▶ **What you will do**: Print verbatim the lines of the entries from the one containing "Click the BW red logo icon" to the last, inclusive, and no others.

*** Opening of Material provided ***

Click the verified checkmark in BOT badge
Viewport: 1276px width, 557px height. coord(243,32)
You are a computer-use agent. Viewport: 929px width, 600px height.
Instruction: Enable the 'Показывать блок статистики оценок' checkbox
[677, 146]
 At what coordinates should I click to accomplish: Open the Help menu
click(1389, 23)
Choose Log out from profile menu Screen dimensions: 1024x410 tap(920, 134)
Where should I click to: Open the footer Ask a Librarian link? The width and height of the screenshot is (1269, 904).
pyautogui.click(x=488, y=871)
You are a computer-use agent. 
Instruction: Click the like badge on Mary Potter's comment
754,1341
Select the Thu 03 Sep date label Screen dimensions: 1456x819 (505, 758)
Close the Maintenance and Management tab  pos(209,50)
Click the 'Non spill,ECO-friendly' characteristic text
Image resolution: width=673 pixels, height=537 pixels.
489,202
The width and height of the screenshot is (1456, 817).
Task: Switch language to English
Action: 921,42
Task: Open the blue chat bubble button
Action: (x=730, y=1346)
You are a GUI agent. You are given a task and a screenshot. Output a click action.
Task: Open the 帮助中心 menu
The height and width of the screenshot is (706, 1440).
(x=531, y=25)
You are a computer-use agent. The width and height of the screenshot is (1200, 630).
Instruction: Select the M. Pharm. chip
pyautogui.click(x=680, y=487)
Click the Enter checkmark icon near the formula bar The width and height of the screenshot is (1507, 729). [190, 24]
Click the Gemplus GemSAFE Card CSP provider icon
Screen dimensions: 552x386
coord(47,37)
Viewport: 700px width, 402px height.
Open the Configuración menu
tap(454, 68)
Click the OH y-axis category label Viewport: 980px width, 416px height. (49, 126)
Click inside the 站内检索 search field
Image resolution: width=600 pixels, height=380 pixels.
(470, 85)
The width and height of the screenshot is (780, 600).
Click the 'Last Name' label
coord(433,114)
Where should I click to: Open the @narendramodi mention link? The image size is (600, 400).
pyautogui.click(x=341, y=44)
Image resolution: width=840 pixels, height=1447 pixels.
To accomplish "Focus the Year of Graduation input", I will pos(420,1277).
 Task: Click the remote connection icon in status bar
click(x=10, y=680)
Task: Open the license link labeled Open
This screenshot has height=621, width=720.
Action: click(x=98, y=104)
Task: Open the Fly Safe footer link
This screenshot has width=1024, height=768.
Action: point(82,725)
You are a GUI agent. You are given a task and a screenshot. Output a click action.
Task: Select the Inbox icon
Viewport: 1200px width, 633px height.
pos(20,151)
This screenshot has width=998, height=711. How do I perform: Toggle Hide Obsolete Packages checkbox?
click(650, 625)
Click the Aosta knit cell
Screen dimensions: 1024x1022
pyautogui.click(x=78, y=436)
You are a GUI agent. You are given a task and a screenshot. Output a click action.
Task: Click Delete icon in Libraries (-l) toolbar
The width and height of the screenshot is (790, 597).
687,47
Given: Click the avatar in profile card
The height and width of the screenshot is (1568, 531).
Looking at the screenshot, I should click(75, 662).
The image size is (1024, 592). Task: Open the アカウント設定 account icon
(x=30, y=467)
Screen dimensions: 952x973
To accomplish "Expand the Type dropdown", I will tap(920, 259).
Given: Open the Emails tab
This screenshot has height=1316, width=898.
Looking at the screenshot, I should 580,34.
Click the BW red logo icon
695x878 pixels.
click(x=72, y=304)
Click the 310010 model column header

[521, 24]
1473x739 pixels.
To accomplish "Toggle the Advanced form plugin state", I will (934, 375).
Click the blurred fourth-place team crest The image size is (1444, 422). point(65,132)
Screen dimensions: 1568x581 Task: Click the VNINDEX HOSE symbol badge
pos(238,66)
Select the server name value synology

*** Close of Material provided ***

▶ **Solution to this problem**:
Click the BW red logo icon
695x878 pixels.
click(x=72, y=304)
Click the 310010 model column header

[521, 24]
1473x739 pixels.
To accomplish "Toggle the Advanced form plugin state", I will (934, 375).
Click the blurred fourth-place team crest The image size is (1444, 422). point(65,132)
Screen dimensions: 1568x581 Task: Click the VNINDEX HOSE symbol badge
pos(238,66)
Select the server name value synology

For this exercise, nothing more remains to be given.